** The input follows **

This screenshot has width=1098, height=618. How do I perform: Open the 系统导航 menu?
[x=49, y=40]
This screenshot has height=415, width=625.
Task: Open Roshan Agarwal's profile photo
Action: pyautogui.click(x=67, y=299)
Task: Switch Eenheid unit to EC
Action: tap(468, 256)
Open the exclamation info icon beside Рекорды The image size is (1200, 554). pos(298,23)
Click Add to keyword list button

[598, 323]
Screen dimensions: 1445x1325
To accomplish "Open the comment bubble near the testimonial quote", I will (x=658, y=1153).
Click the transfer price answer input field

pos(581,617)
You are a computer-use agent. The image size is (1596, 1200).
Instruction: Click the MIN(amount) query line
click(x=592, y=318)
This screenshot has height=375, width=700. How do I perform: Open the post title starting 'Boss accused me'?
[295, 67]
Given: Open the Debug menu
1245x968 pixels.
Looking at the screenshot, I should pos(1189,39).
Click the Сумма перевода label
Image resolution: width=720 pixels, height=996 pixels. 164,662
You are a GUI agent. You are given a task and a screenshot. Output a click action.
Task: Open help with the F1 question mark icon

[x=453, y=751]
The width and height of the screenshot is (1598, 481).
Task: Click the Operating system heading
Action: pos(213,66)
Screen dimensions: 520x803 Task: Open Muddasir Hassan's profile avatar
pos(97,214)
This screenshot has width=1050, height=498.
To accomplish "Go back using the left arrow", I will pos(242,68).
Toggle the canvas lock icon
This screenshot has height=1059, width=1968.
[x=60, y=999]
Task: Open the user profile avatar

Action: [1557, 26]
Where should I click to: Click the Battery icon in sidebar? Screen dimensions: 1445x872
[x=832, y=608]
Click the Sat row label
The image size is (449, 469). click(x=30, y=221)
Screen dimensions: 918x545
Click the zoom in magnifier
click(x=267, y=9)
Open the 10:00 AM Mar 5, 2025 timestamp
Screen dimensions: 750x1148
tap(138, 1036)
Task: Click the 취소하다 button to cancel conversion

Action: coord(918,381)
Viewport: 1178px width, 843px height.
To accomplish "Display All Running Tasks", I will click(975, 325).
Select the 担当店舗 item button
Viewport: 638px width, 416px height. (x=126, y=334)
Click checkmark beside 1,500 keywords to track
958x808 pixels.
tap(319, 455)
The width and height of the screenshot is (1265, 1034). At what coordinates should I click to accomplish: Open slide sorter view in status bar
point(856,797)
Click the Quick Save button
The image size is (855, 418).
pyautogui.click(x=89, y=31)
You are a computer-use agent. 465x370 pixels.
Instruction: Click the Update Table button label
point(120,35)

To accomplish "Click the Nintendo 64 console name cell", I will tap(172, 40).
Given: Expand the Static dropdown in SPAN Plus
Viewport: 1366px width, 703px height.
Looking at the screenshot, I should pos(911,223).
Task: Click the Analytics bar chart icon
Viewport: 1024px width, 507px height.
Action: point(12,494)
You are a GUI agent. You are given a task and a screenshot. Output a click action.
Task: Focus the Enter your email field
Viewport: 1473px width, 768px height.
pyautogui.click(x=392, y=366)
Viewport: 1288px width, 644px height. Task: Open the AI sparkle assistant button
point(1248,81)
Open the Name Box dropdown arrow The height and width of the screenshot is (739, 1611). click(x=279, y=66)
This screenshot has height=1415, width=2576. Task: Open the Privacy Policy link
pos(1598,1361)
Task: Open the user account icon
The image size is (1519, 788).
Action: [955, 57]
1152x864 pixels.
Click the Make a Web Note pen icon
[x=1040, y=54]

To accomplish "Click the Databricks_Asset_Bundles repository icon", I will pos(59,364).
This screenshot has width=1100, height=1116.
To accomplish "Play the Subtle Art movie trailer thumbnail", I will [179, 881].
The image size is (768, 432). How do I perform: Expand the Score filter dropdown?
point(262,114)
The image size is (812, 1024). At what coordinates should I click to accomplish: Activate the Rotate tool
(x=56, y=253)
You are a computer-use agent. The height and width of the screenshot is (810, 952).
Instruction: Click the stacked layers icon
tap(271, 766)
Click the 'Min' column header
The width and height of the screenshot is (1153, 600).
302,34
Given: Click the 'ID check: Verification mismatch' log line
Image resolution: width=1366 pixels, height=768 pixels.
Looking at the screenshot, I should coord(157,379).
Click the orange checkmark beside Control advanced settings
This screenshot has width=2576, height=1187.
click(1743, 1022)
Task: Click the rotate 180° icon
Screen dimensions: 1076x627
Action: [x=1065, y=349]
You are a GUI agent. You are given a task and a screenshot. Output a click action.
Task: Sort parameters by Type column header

** End of The input **

Each line from the one holding "Task: Focus the Enter your email field" to the end of the data above goes into the answer exactly as written, and no other line does.

Task: Focus the Enter your email field
Viewport: 1473px width, 768px height.
pyautogui.click(x=392, y=366)
Viewport: 1288px width, 644px height. Task: Open the AI sparkle assistant button
point(1248,81)
Open the Name Box dropdown arrow The height and width of the screenshot is (739, 1611). click(x=279, y=66)
This screenshot has height=1415, width=2576. Task: Open the Privacy Policy link
pos(1598,1361)
Task: Open the user account icon
The image size is (1519, 788).
Action: [955, 57]
1152x864 pixels.
Click the Make a Web Note pen icon
[x=1040, y=54]

To accomplish "Click the Databricks_Asset_Bundles repository icon", I will pos(59,364).
This screenshot has width=1100, height=1116.
To accomplish "Play the Subtle Art movie trailer thumbnail", I will [179, 881].
The image size is (768, 432). How do I perform: Expand the Score filter dropdown?
point(262,114)
The image size is (812, 1024). At what coordinates should I click to accomplish: Activate the Rotate tool
(x=56, y=253)
You are a computer-use agent. The height and width of the screenshot is (810, 952).
Instruction: Click the stacked layers icon
tap(271, 766)
Click the 'Min' column header
The width and height of the screenshot is (1153, 600).
302,34
Given: Click the 'ID check: Verification mismatch' log line
Image resolution: width=1366 pixels, height=768 pixels.
Looking at the screenshot, I should coord(157,379).
Click the orange checkmark beside Control advanced settings
This screenshot has width=2576, height=1187.
click(1743, 1022)
Task: Click the rotate 180° icon
Screen dimensions: 1076x627
Action: [x=1065, y=349]
You are a GUI agent. You are given a task and a screenshot. Output a click action.
Task: Sort parameters by Type column header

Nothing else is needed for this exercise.